We had passed 10,000 feet by this point, an altitude at which pilots in non-pressurized aircraft don oxygen masks. Susceptible people can get "altitude sickness" at elevations above 8,000 feet (see box). Trained athletes initially have trouble exercising in Denver, Colorado--at 5,280 feet. I'm not a trained athlete. We had over 2,000 feet to go. It was getting tough, and we were getting silly. Each step was a chore.
Somewhere between there and the top we rose above the clouds, with the sun starting to go down behind a ridge. Looking down in the brightness at the shadow of Fuji, we saw a curious moving black human shape in the clouds, as if we'd left a hole where the trail emerged from the mist. A rainbow encircled the shape, ground-to-ground. The shape was my shadow, probably the only halo I've ever had.
Nearing the top, out of breath, we passed through an archway, up some final steps, and reached the summit, six hours after we'd started. There's a small Buddhist Temple there, with a stone wall overlooking what seems to be most of Japan, looking down, way down, on the clouds. A young woman who had just arrived was bawling her eyes out, laughing, and hugging her boyfriend, she was so excited. It's that kind of feeling.
Well, pictures all around. Packs off. A little toast. Whew. Couldn't have gone another step. Then, an American soldier chugged by from the other direction.

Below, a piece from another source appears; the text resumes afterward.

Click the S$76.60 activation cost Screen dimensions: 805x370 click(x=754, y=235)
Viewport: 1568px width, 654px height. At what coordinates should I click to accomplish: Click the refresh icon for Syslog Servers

"Aren't you guys going on to the top?"
The official top, the 12,388 foot spot, is at the weather station on the other side of the crater rim, 75 feet higher and forty-five minutes away. We made it, and now that we're down, this former fool will never part with that ugly, scratched, blister-causing Fuji stick.
High altitude, or mountain, sickness is a self-limiting disease that anyone that goes too high too fast will experience. It was recorded in ancient Chinese writings more than 2000 years ago. Armies traversing the 16000 foot Kilik Pass in Afghanistan described it as "the great headache mountain."
Symptoms of mountain sickness include headache, shortness of breath, dizziness, insomnia and nausea. These can begin as soon as four hours after reaching heights over 8000 feet. The atmospheric pressure in a typical commercial airplane is equivalent to 6500 - 7500 feet.
Humans can easily adapt to living at high altitude; indeed, 40 million people currently live above 8000 feet. The trick is to take one's time acclimating. As our civilization becomes more mobile, we are arriving at higher altitudes more quickly than ever before Typically, taking one day for each 1500 foot change in elevation between 5000 and 14000 feet is recommended to prevent common symptoms. Now we see ocean-level dwellers, like this writer, traveling from sea level to lofty heights in twelve-hour periods. Time is not something most of us have in excess.
The main cause of acute mountain sickness is lack of oxygen, but it is not the lower oxygen per se that is the problem.
When the oxygen in the air decreases, your body tries to compensate by breathing more. But, breathing has two purposes: to bring in oxygen and flush out carbon dioxide. If you breathe more (e.g., hyperventilate), you flush out more carbon dioxide. As carbon dioxide is cleansed from your body, blood becomes more alkaline. This "alkalosis" is thought to cause most of the symptoms.
Acetazolamide is one medication that works quite well in preventing mountain sickness. It works in part by making the blood more acidic. It is also a mild diuretic; drink plenty of water. You'll need to consult your doctor to see whether this is appropriate for you.